In her latest book, What It Is, Lynda Barry provides methods, exercises and general motivation for getting your creative juices flowing.  Large portions of the book are dedicated to memories: What is a memory?  What is the past?  Where (and why) do we keep bad memories?  Why are memories important?  A few recent blasts from the past have had me thinking over these questions.

I downloaded a fan-subbed version of the first Rebuild of Evangelion movie.  For those who don't know, I was a huge anime fan in college and Neon Genesis Evangelion is my favorite series - hell, it's pretty much my favorite anything.  Books, albums, movies... I have to admit that my #1 spot remains shamefully devoted to a Japanese cartoon from 1996.

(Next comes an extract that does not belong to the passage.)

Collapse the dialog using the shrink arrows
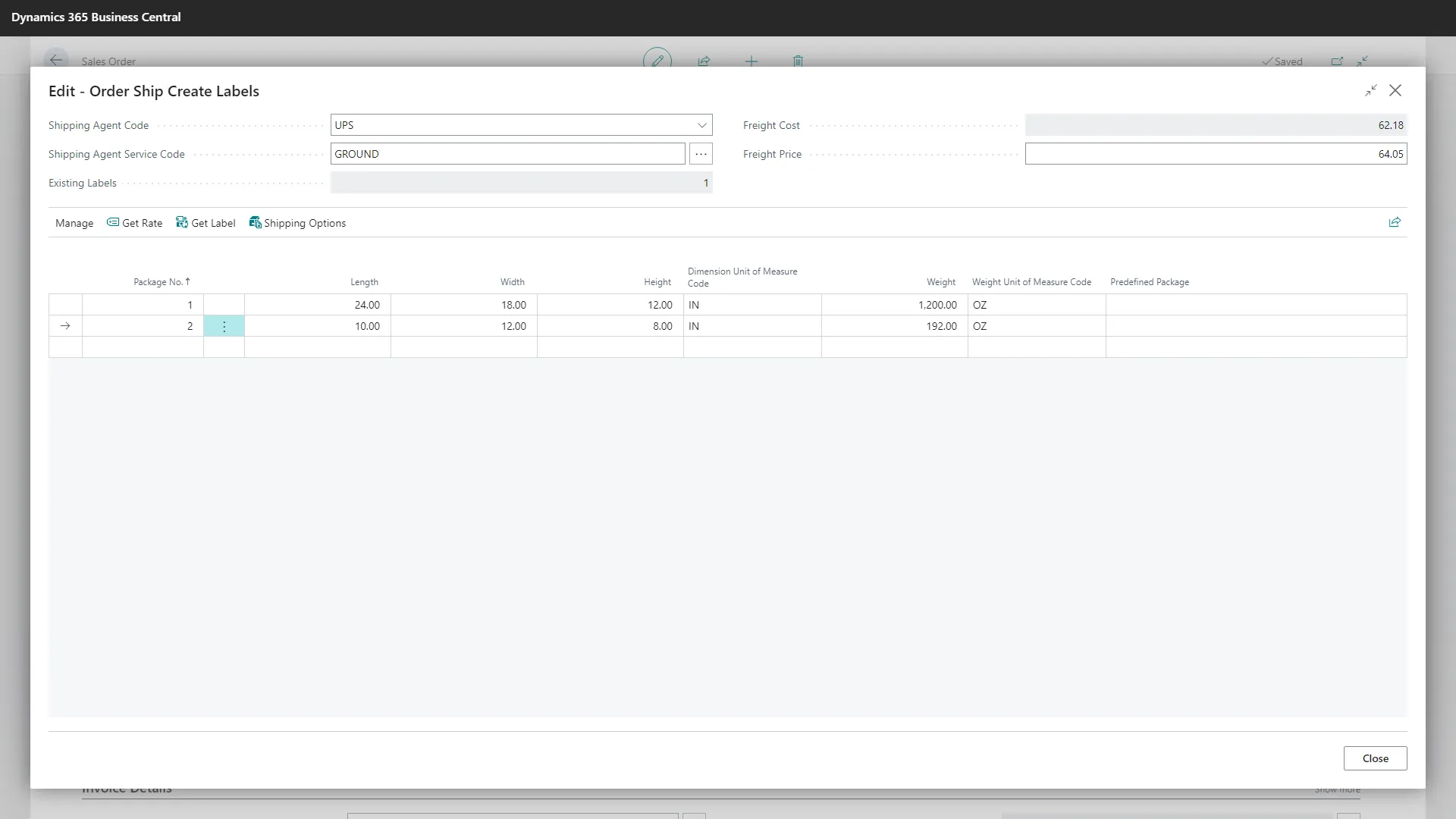1456x819 pixels. tap(1370, 90)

The new Eva movies are a reanimating/retelling of the original story: about 3/4 of the scenes remain basically the same, but look nicer and sometimes have computer-animated additions.  Of course, this means 1/4 of the scenes are (shudder of spine-tingling anticipation)... NEW.

Here's the great part: they didn't fuck things up with the new stuff.  (Are you reading this, George Lucas?)

It was awesome.  It was so awesome.  For 97 minutes, I was bursting with this feeling that was a combination of nostalgia and euphoria; I don't know of any English word to adequately describe it, but we could damn sure use one.  I was literally giggling when I paused the movie halfway through to polish off the remains of our pantry's cookie stash.

When the new X-Files movie came out earlier this summer, Lucy went through the same thing: almost two hours of fantasy bliss, revived straight from her adolescence.

It's a rare privilege to be transported so completely back into your past by something brand new.  When I was watching that movie, I felt the Evangelion feeling; there's no other way for me to define it.

Three more Eva movies are planned for release over the next 2-3 years.  Funny to realize that I already know exactly how I'll feel when I watch those as well.